O disco marca uma mudança na banda, esse é o primeiro registro sem Otto, que estava no posto de percurssionista e deixou o projeto em 1996 se lançando em carreira solo. O fato se deu com a rescisão do contrato entre a Excelente Discos com a Polygram, empresa que distribuía os discos da MLSA. A Excelente Discos assina com a Abril Music para fazer a distribuição. Em 2018, relembrando o disco, Zeroquatro deu entrevista para o Jornal do Commercio (04 de maio, apurado por Fagner Morais para o portal Music on the Run) e comentou que:


"Carnaval na Obra foi a transição do analógico para o digital. Foi um processo muito marcante, porque significaria uma redução considerável de custos e a liberdade que proporcionava em termos de canais. Era um salto tecnológico absurdo. Lembro como hoje de uma conversa decisiva que tive com Miranda sobre o planejamento do disco".


Com a seguinte formação: Fred Zero Quatro no vocal, guitarra e cavaquinho; Pedro Diniz no baixo; Xef Tony na bateria; Léo D. no teclado e Pedro Santana na percussão, o Mundo Livre S/A coloca na rua um disco com 14 faixas e pouco mais de 70 minutos de duração e tem produção de quatro grandes nomes da nossa música Bid, Edu K, Apollo 9 e Carlos Eduardo Miranda.

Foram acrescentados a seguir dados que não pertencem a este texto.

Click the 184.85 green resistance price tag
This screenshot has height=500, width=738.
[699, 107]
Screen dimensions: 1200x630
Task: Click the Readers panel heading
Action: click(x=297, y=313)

O disco abre de forma suave com "Alice Williams", uma balada groovada com destaque no cavaquinho de Fred em letra que exalta os atributos de Alice Willians, personagem da serie Detroit - Become Human. Alice é uma andróide infantil YK500, comprada para substituir a filha biológica de Todd Willians que partiu com a mãe. Alice nasceu em 2033 e faleceu em 2038:


"Injeção eletrônica

Suspensão ativa

Com ela eu não via ninguém na minha frente

Alice, vai

Alice

Alice

Alice


Mas ela me deixou em meia temporada

E eu nunca mais tive uma pole sequer

Agora o que que eu faço sem a minha Alice?"


Na sequência a faixa que fez parte da trilha sonora do filme Amarelo Manga (Claudio Assis, 2002). O samba "Édipo, o Homem que Virou Veículo", fala de forma descontraída de uma mazela que acomete boa parte dos brasileiros, sobretudo os trabalhadores precarizados que sobrevivem revirando lixo:


"Isso é o que dá viver catando lixo

Que falta de educação, mané

Que tal criar vergonha, quem já viu ser

Transportadora de bicho de pé"


A terceira faixa, "Bolo de Ameixa", apresenta uma interessante construção musical com peso nos riffs de guitarra e flerte com a música eletrônca e o rap e até mesmo pitadas de axé. A música, composta em parceria com o escritor e jornalista Xico Sá, fala de um cidadão que, após a rotina pesada de trabalho durante a semana, se vê no momento de intimidade com a esposa em um domingo, mas não conseguem o vico-vuco devido as várias interrupções:


"O proletariado achou a vingança

De short, mini-blusa, barriguinha de fora

Ela pisca, pisca, a ordem de comando

"La revolución não demora!"

A cunhada chega trazendo os sobrinhos

E eu aqui piscando "fora, fora!"

A classe operaria vai ao paraíso

Por mim tudo bem, mas por que logo agora?"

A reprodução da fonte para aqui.